体調を崩したときは、家族の気遣いや助けが心身の支えになるものです。
しかし、妻の体調不良を気にかけることなく、自分の空腹や欲求を優先し、食事を独り占めしたり配慮のない行動を繰り返したりする夫がいると、安心して休むことさえ難しくなってしまいます。
こうした問題は、食べ物のことだけではなく、家族への思いやりや責任感にも関わるものです。
我慢を続けるほど負担は積み重なり、不満や不信感が深まることもあるでしょう。
今回は、妻の体調不良にもかかわらず自分本位な行動を続ける、いわゆる食い尽くし夫との生活に悩んだ体験談を紹介します。
夫の食い尽くしに悩む妻

ずっと胸の中にしまっていたことを、私は友人に電話で打ち明けました。
私はずっと、夫の食い尽くし癖に悩んでいたのです。
愚痴をこぼしたことを謝ると、友人はむしろ夫に怒ってくれました。
「いやいやいや!ただの食いしん坊じゃなくて思いやりが欠けてるってことじゃない?」
思わぬ彼女の返答に、私は思わず聞き返します。
「ちょっと無神経だなと思っちゃった。普通は誰かと一緒に食事してたら、その人の分のおかずは食べないでしょ?」
健全じゃないよ

私は、彼の無神経な行動を「食いしん坊」という言葉で誤魔化して見て見ぬふりをしていたのです。
私はそれでも「私が我慢すればうまくいくのかなって…」と告げました。
すると友人ははっきりと教えてくれました。
「まり?聞いて?どっちかが我慢して成り立つ関係なんて健全じゃないよ」
先のことを考えるようになった

私は友人との電話をきっかけに、先のことを考えるようになっていました。
しかし、考えすぎたせいか、だんだん体調が悪くなり、翌日には高熱を出していました。
メシまだ?

寝ていると、夫の声で起こされます。
「メシまだ?」
熱があって今日は作れないと伝えると、夫の表情が一変しました。
「じゃあ誰が俺のメシ作るんだよ 勘弁してくれよ!」
(ええ…)
看病をする気など微塵もないその様子に、私はゾッとしました。
わがまま…?

それでも外で買ってきてほしいとお願いしましたが、夫は一切聞く耳を持ちません。
「俺が手作り以外の味嫌いだって知ってるだろ。
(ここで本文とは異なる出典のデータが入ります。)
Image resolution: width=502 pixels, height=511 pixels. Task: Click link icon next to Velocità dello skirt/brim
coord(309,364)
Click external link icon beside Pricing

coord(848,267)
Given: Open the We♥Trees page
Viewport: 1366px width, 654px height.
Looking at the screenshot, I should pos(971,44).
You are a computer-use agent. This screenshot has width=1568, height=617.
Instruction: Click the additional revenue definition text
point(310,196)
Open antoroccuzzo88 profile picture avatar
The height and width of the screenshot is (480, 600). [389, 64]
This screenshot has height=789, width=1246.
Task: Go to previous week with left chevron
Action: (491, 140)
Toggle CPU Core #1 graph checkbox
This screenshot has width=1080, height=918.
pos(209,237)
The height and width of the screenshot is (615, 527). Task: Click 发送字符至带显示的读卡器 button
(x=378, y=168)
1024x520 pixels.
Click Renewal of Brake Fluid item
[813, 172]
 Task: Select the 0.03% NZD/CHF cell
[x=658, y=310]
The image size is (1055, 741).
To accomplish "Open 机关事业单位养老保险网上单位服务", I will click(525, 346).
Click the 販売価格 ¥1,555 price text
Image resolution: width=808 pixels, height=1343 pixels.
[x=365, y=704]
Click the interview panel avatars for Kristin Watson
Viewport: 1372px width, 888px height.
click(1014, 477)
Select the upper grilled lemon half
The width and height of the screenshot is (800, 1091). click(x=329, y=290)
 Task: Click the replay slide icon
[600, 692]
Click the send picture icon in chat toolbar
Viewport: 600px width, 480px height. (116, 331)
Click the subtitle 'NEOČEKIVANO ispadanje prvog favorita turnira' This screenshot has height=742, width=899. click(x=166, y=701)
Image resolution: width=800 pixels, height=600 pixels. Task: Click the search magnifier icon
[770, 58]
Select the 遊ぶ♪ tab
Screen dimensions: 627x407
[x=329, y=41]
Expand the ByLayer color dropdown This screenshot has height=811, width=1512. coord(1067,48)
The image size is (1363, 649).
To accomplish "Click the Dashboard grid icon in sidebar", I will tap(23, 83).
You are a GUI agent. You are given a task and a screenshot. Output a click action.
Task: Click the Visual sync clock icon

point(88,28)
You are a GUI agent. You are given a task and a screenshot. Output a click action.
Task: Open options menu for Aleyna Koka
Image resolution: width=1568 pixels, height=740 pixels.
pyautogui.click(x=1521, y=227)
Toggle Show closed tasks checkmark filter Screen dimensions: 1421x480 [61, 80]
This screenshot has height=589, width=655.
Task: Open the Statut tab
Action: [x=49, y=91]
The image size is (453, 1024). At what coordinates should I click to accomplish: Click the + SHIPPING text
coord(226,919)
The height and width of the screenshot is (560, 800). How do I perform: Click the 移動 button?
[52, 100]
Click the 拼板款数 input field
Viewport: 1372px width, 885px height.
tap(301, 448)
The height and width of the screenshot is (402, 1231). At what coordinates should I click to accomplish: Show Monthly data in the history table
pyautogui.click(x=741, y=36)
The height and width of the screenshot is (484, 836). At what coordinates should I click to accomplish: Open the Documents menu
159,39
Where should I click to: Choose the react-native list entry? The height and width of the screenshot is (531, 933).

わがまま言ってないでそれくらいはやれよ」
(わ、わがまま…!?)
私はフラつく体に鞭打ち、なんとか立ち上がりました。
具合の悪さが悪化した

私はどうにか、夫のためのチャーハンと自分用のお粥を作りました。
お粥を多めに作ったのは、明日の朝まで食べられるようにするためです。
でも無理をしすぎたのか、気持ち悪くなってしまい、食べるより先に寝ることにしました。
作っておいたお粥を夫に食べられた

2時間ほど眠ると、少しだけ体がらくになりました。
お粥を食べようと鍋を開けると、跡形もなく空になっていたのです。
(まさか…!)
テレビの前でくつろぐ夫は、こちらを一瞥して言います。
「なぁーお粥味なくない?熱で舌バカになってないか?」
夫の思いやりのない行動の数々に、私は膝から力が抜けるようでした。
熱は下がってきた

翌朝、体温計は平熱を示していました。
しかし、昨夜の夫の言動を思い出し、寂しい気持ちが蘇ります。
愛なんて最初からなかった

「昨日のことでわかった…もう陸は私のことを愛してないんだ…」
そのとき、はたと気づきました。
(いや違う…!愛なんて最初からなかったんだ…!だって彼は…私の料理しか見てなかった…!私がずっと片思いしていただけだったんだ!)
こんな生活もうやめよう

私は途端に虚しくなりました。
(もう…やめよう、こんな生活…)
職場に体調不良の連絡を入れ、夫と決別するための支度を進めます。
友人のお陰で、ようやく自分の気持ちに正直になれた気がしました。
最後に
まず大切なのは、体調が悪いときでも必要な食事や休息を確保できる環境を整えることです。
そのうえで、食べ物の量だけではなく、配慮のない行動によってどのような負担が生じているのかを落ち着いて伝えることが必要でしょう。
また、食事の取り分や買い置きの管理など、家庭内のルールをあらかじめ決めておくことで、同じ問題を繰り返しにくくなる場合があります。
それでも自分本位な行動が改善されない場合は、無理に我慢を重ねず、自分の健康や安心を守ることを優先する視点も欠かせません。
互いを思いやる姿勢を家庭の基準にすることが、穏やかな生活につながるでしょう。